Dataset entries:
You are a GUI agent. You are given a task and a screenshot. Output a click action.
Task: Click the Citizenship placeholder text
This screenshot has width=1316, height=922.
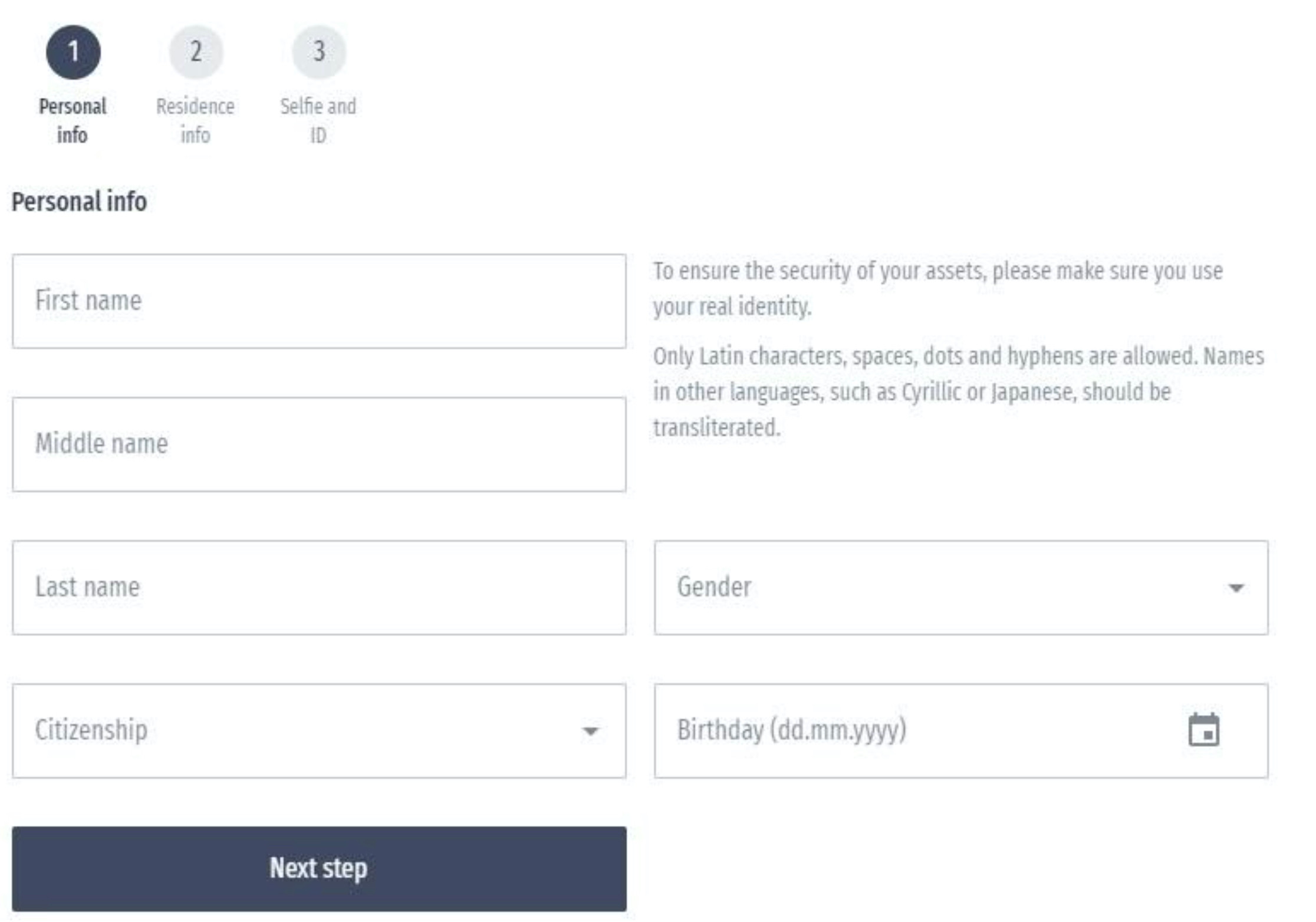(x=91, y=730)
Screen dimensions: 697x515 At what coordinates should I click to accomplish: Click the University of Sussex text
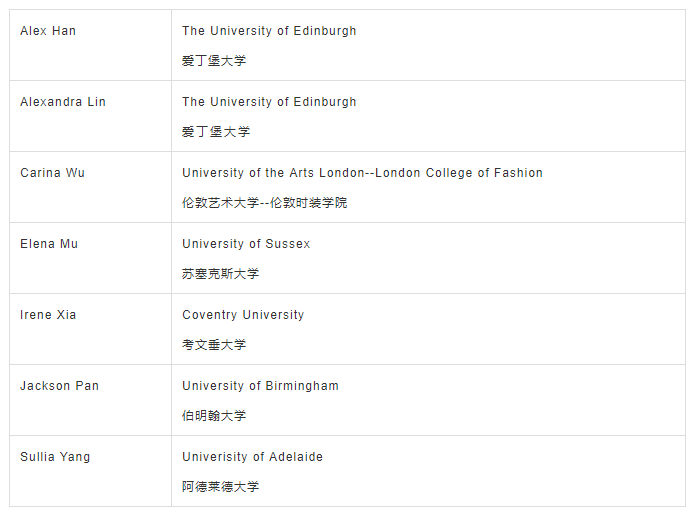246,244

Brief: In this exercise, set down all of the data exactly, without the pictures.

Exercise result:
You are a GUI agent. You are given a task and a screenshot. Output a click action.
Task: Click the Citizenship placeholder text
This screenshot has width=1316, height=922.
(x=91, y=730)
Screen dimensions: 697x515 At what coordinates should I click to accomplish: Click the University of Sussex text
246,244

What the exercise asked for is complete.